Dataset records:
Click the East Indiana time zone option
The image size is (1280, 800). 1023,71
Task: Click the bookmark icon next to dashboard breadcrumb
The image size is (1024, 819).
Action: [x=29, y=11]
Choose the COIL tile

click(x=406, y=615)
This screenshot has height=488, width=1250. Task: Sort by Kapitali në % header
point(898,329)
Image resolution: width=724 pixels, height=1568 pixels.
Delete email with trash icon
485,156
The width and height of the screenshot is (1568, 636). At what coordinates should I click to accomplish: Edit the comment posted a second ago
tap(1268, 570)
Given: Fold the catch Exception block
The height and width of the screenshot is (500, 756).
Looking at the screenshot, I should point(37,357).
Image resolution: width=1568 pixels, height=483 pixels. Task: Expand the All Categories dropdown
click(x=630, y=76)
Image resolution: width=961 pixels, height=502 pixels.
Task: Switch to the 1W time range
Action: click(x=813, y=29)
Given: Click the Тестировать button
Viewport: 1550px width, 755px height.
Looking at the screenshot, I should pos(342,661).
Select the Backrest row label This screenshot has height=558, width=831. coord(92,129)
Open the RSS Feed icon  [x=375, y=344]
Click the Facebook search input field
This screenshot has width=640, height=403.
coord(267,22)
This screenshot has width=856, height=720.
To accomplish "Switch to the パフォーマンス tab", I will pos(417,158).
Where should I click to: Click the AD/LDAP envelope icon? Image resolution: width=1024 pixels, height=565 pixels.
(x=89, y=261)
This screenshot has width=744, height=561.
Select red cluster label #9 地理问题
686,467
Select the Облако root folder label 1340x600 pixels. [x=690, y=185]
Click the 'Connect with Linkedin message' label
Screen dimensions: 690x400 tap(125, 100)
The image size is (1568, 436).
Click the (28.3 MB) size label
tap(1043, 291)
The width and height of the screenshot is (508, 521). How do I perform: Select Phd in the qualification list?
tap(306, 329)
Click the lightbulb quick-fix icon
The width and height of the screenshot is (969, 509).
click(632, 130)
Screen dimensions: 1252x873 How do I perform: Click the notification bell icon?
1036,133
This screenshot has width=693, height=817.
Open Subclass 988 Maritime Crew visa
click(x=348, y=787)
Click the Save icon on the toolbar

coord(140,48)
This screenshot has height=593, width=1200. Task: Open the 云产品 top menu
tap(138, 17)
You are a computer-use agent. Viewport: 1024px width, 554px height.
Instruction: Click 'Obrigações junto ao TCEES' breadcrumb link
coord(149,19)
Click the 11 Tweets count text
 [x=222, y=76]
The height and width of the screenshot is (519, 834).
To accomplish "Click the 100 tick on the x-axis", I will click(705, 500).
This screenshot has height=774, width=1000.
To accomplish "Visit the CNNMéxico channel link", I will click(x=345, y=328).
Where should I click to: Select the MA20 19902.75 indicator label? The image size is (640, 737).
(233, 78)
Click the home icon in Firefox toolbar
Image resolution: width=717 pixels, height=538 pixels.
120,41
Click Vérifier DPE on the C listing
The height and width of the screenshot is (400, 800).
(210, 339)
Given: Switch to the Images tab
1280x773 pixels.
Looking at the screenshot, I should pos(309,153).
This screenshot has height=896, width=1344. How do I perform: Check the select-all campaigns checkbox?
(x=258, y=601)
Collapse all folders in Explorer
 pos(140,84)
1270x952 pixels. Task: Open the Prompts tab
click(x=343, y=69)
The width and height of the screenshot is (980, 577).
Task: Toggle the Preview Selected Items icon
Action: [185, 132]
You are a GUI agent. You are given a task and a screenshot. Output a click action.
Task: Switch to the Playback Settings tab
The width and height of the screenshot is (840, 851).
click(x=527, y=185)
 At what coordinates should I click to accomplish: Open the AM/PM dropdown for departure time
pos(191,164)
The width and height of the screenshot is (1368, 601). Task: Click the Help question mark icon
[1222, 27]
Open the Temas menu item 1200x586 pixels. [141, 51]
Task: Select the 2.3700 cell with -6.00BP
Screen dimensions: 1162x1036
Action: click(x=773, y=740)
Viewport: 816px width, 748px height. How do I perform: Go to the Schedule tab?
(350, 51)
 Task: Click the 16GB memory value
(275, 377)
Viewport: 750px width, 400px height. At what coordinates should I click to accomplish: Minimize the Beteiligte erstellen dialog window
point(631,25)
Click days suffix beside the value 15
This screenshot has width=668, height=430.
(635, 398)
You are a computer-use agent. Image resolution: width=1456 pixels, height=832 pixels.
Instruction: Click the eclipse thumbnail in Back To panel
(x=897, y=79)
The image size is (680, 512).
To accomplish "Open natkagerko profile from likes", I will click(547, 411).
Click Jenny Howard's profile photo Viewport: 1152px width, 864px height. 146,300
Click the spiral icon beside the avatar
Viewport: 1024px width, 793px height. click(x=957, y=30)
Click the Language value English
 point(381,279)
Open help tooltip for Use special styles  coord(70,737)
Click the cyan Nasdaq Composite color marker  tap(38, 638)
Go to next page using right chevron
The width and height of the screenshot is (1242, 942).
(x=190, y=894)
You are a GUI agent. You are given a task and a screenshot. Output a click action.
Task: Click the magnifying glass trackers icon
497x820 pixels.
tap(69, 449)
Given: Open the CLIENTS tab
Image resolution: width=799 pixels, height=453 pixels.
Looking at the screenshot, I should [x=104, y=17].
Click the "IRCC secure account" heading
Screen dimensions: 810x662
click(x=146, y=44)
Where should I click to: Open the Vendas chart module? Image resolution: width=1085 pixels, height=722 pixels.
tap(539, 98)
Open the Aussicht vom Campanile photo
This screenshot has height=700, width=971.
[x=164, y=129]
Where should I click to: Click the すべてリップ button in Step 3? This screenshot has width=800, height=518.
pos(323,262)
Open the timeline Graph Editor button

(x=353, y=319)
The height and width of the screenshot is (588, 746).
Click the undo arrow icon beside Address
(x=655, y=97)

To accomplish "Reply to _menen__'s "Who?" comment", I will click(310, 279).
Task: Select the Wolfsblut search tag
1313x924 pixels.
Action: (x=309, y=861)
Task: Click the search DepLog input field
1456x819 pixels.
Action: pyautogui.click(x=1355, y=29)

EXERCISE DETAILS:
A verbatim copy of the records above should be returned.

EXERCISE RESPONSE:
Click the East Indiana time zone option
The image size is (1280, 800). 1023,71
Task: Click the bookmark icon next to dashboard breadcrumb
The image size is (1024, 819).
Action: [x=29, y=11]
Choose the COIL tile

click(x=406, y=615)
This screenshot has height=488, width=1250. Task: Sort by Kapitali në % header
point(898,329)
Image resolution: width=724 pixels, height=1568 pixels.
Delete email with trash icon
485,156
The width and height of the screenshot is (1568, 636). At what coordinates should I click to accomplish: Edit the comment posted a second ago
tap(1268, 570)
Given: Fold the catch Exception block
The height and width of the screenshot is (500, 756).
Looking at the screenshot, I should point(37,357).
Image resolution: width=1568 pixels, height=483 pixels. Task: Expand the All Categories dropdown
click(x=630, y=76)
Image resolution: width=961 pixels, height=502 pixels.
Task: Switch to the 1W time range
Action: click(x=813, y=29)
Given: Click the Тестировать button
Viewport: 1550px width, 755px height.
Looking at the screenshot, I should pos(342,661).
Select the Backrest row label This screenshot has height=558, width=831. coord(92,129)
Open the RSS Feed icon  [x=375, y=344]
Click the Facebook search input field
This screenshot has width=640, height=403.
coord(267,22)
This screenshot has width=856, height=720.
To accomplish "Switch to the パフォーマンス tab", I will pos(417,158).
Where should I click to: Click the AD/LDAP envelope icon? Image resolution: width=1024 pixels, height=565 pixels.
(x=89, y=261)
This screenshot has width=744, height=561.
Select red cluster label #9 地理问题
686,467
Select the Облако root folder label 1340x600 pixels. [x=690, y=185]
Click the 'Connect with Linkedin message' label
Screen dimensions: 690x400 tap(125, 100)
The image size is (1568, 436).
Click the (28.3 MB) size label
tap(1043, 291)
The width and height of the screenshot is (508, 521). How do I perform: Select Phd in the qualification list?
tap(306, 329)
Click the lightbulb quick-fix icon
The width and height of the screenshot is (969, 509).
click(632, 130)
Screen dimensions: 1252x873 How do I perform: Click the notification bell icon?
1036,133
This screenshot has width=693, height=817.
Open Subclass 988 Maritime Crew visa
click(x=348, y=787)
Click the Save icon on the toolbar

coord(140,48)
This screenshot has height=593, width=1200. Task: Open the 云产品 top menu
tap(138, 17)
You are a computer-use agent. Viewport: 1024px width, 554px height.
Instruction: Click 'Obrigações junto ao TCEES' breadcrumb link
coord(149,19)
Click the 11 Tweets count text
 [x=222, y=76]
The height and width of the screenshot is (519, 834).
To accomplish "Click the 100 tick on the x-axis", I will click(705, 500).
This screenshot has height=774, width=1000.
To accomplish "Visit the CNNMéxico channel link", I will click(x=345, y=328).
Where should I click to: Select the MA20 19902.75 indicator label? The image size is (640, 737).
(233, 78)
Click the home icon in Firefox toolbar
Image resolution: width=717 pixels, height=538 pixels.
120,41
Click Vérifier DPE on the C listing
The height and width of the screenshot is (400, 800).
(210, 339)
Given: Switch to the Images tab
1280x773 pixels.
Looking at the screenshot, I should pos(309,153).
This screenshot has height=896, width=1344. How do I perform: Check the select-all campaigns checkbox?
(x=258, y=601)
Collapse all folders in Explorer
 pos(140,84)
1270x952 pixels. Task: Open the Prompts tab
click(x=343, y=69)
The width and height of the screenshot is (980, 577).
Task: Toggle the Preview Selected Items icon
Action: [185, 132]
You are a GUI agent. You are given a task and a screenshot. Output a click action.
Task: Switch to the Playback Settings tab
The width and height of the screenshot is (840, 851).
click(x=527, y=185)
 At what coordinates should I click to accomplish: Open the AM/PM dropdown for departure time
pos(191,164)
The width and height of the screenshot is (1368, 601). Task: Click the Help question mark icon
[1222, 27]
Open the Temas menu item 1200x586 pixels. [141, 51]
Task: Select the 2.3700 cell with -6.00BP
Screen dimensions: 1162x1036
Action: click(x=773, y=740)
Viewport: 816px width, 748px height. How do I perform: Go to the Schedule tab?
(350, 51)
 Task: Click the 16GB memory value
(275, 377)
Viewport: 750px width, 400px height. At what coordinates should I click to accomplish: Minimize the Beteiligte erstellen dialog window
point(631,25)
Click days suffix beside the value 15
This screenshot has width=668, height=430.
(635, 398)
You are a computer-use agent. Image resolution: width=1456 pixels, height=832 pixels.
Instruction: Click the eclipse thumbnail in Back To panel
(x=897, y=79)
The image size is (680, 512).
To accomplish "Open natkagerko profile from likes", I will click(547, 411).
Click Jenny Howard's profile photo Viewport: 1152px width, 864px height. 146,300
Click the spiral icon beside the avatar
Viewport: 1024px width, 793px height. click(x=957, y=30)
Click the Language value English
 point(381,279)
Open help tooltip for Use special styles  coord(70,737)
Click the cyan Nasdaq Composite color marker  tap(38, 638)
Go to next page using right chevron
The width and height of the screenshot is (1242, 942).
(x=190, y=894)
You are a GUI agent. You are given a task and a screenshot. Output a click action.
Task: Click the magnifying glass trackers icon
497x820 pixels.
tap(69, 449)
Given: Open the CLIENTS tab
Image resolution: width=799 pixels, height=453 pixels.
Looking at the screenshot, I should [x=104, y=17].
Click the "IRCC secure account" heading
Screen dimensions: 810x662
click(x=146, y=44)
Where should I click to: Open the Vendas chart module? Image resolution: width=1085 pixels, height=722 pixels.
tap(539, 98)
Open the Aussicht vom Campanile photo
This screenshot has height=700, width=971.
[x=164, y=129]
Where should I click to: Click the すべてリップ button in Step 3? This screenshot has width=800, height=518.
pos(323,262)
Open the timeline Graph Editor button

(x=353, y=319)
The height and width of the screenshot is (588, 746).
Click the undo arrow icon beside Address
(x=655, y=97)

To accomplish "Reply to _menen__'s "Who?" comment", I will click(310, 279).
Task: Select the Wolfsblut search tag
1313x924 pixels.
Action: (x=309, y=861)
Task: Click the search DepLog input field
1456x819 pixels.
Action: pyautogui.click(x=1355, y=29)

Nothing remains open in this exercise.